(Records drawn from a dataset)
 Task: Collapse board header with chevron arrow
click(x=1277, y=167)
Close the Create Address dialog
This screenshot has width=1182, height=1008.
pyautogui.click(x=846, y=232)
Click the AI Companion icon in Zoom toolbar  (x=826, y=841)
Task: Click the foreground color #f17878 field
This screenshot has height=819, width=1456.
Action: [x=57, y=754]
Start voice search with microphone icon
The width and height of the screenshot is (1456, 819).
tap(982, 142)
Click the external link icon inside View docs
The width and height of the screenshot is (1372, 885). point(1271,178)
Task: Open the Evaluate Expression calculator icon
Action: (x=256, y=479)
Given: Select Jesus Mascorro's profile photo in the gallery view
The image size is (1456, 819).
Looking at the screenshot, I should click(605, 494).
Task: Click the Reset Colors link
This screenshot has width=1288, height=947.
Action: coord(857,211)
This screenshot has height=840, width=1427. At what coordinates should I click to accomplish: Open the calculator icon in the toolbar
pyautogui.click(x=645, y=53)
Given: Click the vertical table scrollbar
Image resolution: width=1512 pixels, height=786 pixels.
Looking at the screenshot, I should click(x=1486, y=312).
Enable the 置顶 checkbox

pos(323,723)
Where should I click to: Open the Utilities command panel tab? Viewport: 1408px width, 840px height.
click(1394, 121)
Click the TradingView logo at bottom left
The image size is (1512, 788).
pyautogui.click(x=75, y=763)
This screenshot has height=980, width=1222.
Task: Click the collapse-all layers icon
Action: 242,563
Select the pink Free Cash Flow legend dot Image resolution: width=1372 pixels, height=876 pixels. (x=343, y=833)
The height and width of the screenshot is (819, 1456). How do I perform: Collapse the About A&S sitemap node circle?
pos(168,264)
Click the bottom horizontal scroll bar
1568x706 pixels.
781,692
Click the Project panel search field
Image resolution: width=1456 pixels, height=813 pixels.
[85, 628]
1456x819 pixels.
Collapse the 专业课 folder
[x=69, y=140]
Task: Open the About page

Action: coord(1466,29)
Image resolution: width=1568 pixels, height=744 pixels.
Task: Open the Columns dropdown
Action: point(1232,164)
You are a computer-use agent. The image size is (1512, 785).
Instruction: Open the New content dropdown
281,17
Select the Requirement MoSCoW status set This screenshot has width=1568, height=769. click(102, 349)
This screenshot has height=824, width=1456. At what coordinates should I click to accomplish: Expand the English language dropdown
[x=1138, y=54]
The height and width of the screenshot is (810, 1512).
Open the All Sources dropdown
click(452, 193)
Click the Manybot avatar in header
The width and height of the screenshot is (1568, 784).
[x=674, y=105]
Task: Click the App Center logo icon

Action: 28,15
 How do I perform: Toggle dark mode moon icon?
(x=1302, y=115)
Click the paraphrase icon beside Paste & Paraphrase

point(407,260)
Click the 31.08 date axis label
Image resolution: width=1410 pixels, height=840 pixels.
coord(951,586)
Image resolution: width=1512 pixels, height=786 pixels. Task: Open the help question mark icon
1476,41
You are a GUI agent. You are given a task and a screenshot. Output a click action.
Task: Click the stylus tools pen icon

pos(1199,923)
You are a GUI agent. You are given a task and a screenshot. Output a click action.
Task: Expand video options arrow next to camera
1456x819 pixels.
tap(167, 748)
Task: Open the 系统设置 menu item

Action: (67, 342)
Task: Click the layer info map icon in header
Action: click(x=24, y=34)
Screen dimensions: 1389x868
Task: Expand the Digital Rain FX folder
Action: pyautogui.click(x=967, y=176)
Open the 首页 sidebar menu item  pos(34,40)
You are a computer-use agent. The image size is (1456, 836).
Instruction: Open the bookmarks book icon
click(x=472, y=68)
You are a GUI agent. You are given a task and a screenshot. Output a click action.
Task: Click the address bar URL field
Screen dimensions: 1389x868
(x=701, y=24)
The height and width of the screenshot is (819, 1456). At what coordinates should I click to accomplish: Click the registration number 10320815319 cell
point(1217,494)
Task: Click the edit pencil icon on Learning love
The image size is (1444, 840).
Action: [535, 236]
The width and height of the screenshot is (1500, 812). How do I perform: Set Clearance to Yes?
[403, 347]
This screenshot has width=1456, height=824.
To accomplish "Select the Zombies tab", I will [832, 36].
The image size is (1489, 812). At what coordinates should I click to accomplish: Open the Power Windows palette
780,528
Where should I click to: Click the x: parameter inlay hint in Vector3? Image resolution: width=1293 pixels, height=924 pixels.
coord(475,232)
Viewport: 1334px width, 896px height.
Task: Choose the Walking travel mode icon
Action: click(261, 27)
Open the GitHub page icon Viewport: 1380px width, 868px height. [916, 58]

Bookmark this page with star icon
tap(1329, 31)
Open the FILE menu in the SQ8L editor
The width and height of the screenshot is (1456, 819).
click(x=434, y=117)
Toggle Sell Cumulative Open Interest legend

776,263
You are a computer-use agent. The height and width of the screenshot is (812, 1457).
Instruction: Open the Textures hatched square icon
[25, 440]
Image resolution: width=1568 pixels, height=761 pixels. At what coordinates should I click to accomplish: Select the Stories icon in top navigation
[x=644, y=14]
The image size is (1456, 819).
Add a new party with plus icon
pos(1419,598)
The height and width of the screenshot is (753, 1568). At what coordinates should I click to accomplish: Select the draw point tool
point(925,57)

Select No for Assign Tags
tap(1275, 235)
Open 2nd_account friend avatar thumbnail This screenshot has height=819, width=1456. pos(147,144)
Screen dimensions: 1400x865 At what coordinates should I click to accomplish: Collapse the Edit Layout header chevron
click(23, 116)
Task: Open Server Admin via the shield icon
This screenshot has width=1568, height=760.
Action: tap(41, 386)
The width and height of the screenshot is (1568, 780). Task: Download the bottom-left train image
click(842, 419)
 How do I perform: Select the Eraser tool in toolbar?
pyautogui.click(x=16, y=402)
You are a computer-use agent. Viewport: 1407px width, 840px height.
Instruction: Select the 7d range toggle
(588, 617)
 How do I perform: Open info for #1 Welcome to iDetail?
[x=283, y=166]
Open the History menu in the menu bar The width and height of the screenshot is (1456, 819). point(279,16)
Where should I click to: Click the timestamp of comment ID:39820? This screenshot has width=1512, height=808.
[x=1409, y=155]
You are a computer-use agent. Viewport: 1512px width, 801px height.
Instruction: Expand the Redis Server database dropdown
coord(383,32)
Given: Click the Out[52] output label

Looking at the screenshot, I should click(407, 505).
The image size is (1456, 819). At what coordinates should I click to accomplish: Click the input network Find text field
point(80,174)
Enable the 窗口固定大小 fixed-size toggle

• **ASSIGNMENT**:
Each record above should be transcribed exactly.

• **TASK RESPONSE**:
 Task: Collapse board header with chevron arrow
click(x=1277, y=167)
Close the Create Address dialog
This screenshot has width=1182, height=1008.
pyautogui.click(x=846, y=232)
Click the AI Companion icon in Zoom toolbar  (x=826, y=841)
Task: Click the foreground color #f17878 field
This screenshot has height=819, width=1456.
Action: [x=57, y=754]
Start voice search with microphone icon
The width and height of the screenshot is (1456, 819).
tap(982, 142)
Click the external link icon inside View docs
The width and height of the screenshot is (1372, 885). point(1271,178)
Task: Open the Evaluate Expression calculator icon
Action: (x=256, y=479)
Given: Select Jesus Mascorro's profile photo in the gallery view
The image size is (1456, 819).
Looking at the screenshot, I should click(605, 494).
Task: Click the Reset Colors link
This screenshot has width=1288, height=947.
Action: coord(857,211)
This screenshot has height=840, width=1427. At what coordinates should I click to accomplish: Open the calculator icon in the toolbar
pyautogui.click(x=645, y=53)
Given: Click the vertical table scrollbar
Image resolution: width=1512 pixels, height=786 pixels.
Looking at the screenshot, I should click(x=1486, y=312).
Enable the 置顶 checkbox

pos(323,723)
Where should I click to: Open the Utilities command panel tab? Viewport: 1408px width, 840px height.
click(1394, 121)
Click the TradingView logo at bottom left
The image size is (1512, 788).
pyautogui.click(x=75, y=763)
This screenshot has height=980, width=1222.
Task: Click the collapse-all layers icon
Action: 242,563
Select the pink Free Cash Flow legend dot Image resolution: width=1372 pixels, height=876 pixels. (x=343, y=833)
The height and width of the screenshot is (819, 1456). How do I perform: Collapse the About A&S sitemap node circle?
pos(168,264)
Click the bottom horizontal scroll bar
1568x706 pixels.
781,692
Click the Project panel search field
Image resolution: width=1456 pixels, height=813 pixels.
[85, 628]
1456x819 pixels.
Collapse the 专业课 folder
[x=69, y=140]
Task: Open the About page

Action: coord(1466,29)
Image resolution: width=1568 pixels, height=744 pixels.
Task: Open the Columns dropdown
Action: point(1232,164)
You are a computer-use agent. The image size is (1512, 785).
Instruction: Open the New content dropdown
281,17
Select the Requirement MoSCoW status set This screenshot has width=1568, height=769. click(102, 349)
This screenshot has height=824, width=1456. At what coordinates should I click to accomplish: Expand the English language dropdown
[x=1138, y=54]
The height and width of the screenshot is (810, 1512).
Open the All Sources dropdown
click(452, 193)
Click the Manybot avatar in header
The width and height of the screenshot is (1568, 784).
[x=674, y=105]
Task: Click the App Center logo icon

Action: 28,15
 How do I perform: Toggle dark mode moon icon?
(x=1302, y=115)
Click the paraphrase icon beside Paste & Paraphrase

point(407,260)
Click the 31.08 date axis label
Image resolution: width=1410 pixels, height=840 pixels.
coord(951,586)
Image resolution: width=1512 pixels, height=786 pixels. Task: Open the help question mark icon
1476,41
You are a GUI agent. You are given a task and a screenshot. Output a click action.
Task: Click the stylus tools pen icon

pos(1199,923)
You are a GUI agent. You are given a task and a screenshot. Output a click action.
Task: Expand video options arrow next to camera
1456x819 pixels.
tap(167, 748)
Task: Open the 系统设置 menu item

Action: (67, 342)
Task: Click the layer info map icon in header
Action: click(x=24, y=34)
Screen dimensions: 1389x868
Task: Expand the Digital Rain FX folder
Action: pyautogui.click(x=967, y=176)
Open the 首页 sidebar menu item  pos(34,40)
You are a computer-use agent. The image size is (1456, 836).
Instruction: Open the bookmarks book icon
click(x=472, y=68)
You are a GUI agent. You are given a task and a screenshot. Output a click action.
Task: Click the address bar URL field
Screen dimensions: 1389x868
(x=701, y=24)
The height and width of the screenshot is (819, 1456). At what coordinates should I click to accomplish: Click the registration number 10320815319 cell
point(1217,494)
Task: Click the edit pencil icon on Learning love
The image size is (1444, 840).
Action: [535, 236]
The width and height of the screenshot is (1500, 812). How do I perform: Set Clearance to Yes?
[403, 347]
This screenshot has width=1456, height=824.
To accomplish "Select the Zombies tab", I will [832, 36].
The image size is (1489, 812). At what coordinates should I click to accomplish: Open the Power Windows palette
780,528
Where should I click to: Click the x: parameter inlay hint in Vector3? Image resolution: width=1293 pixels, height=924 pixels.
coord(475,232)
Viewport: 1334px width, 896px height.
Task: Choose the Walking travel mode icon
Action: click(261, 27)
Open the GitHub page icon Viewport: 1380px width, 868px height. [916, 58]

Bookmark this page with star icon
tap(1329, 31)
Open the FILE menu in the SQ8L editor
The width and height of the screenshot is (1456, 819).
click(x=434, y=117)
Toggle Sell Cumulative Open Interest legend

776,263
You are a computer-use agent. The height and width of the screenshot is (812, 1457).
Instruction: Open the Textures hatched square icon
[25, 440]
Image resolution: width=1568 pixels, height=761 pixels. At what coordinates should I click to accomplish: Select the Stories icon in top navigation
[x=644, y=14]
The image size is (1456, 819).
Add a new party with plus icon
pos(1419,598)
The height and width of the screenshot is (753, 1568). At what coordinates should I click to accomplish: Select the draw point tool
point(925,57)

Select No for Assign Tags
tap(1275, 235)
Open 2nd_account friend avatar thumbnail This screenshot has height=819, width=1456. pos(147,144)
Screen dimensions: 1400x865 At what coordinates should I click to accomplish: Collapse the Edit Layout header chevron
click(23, 116)
Task: Open Server Admin via the shield icon
This screenshot has width=1568, height=760.
Action: tap(41, 386)
The width and height of the screenshot is (1568, 780). Task: Download the bottom-left train image
click(842, 419)
 How do I perform: Select the Eraser tool in toolbar?
pyautogui.click(x=16, y=402)
You are a computer-use agent. Viewport: 1407px width, 840px height.
Instruction: Select the 7d range toggle
(588, 617)
 How do I perform: Open info for #1 Welcome to iDetail?
[x=283, y=166]
Open the History menu in the menu bar The width and height of the screenshot is (1456, 819). point(279,16)
Where should I click to: Click the timestamp of comment ID:39820? This screenshot has width=1512, height=808.
[x=1409, y=155]
You are a computer-use agent. Viewport: 1512px width, 801px height.
Instruction: Expand the Redis Server database dropdown
coord(383,32)
Given: Click the Out[52] output label

Looking at the screenshot, I should click(407, 505).
The image size is (1456, 819). At what coordinates should I click to accomplish: Click the input network Find text field
point(80,174)
Enable the 窗口固定大小 fixed-size toggle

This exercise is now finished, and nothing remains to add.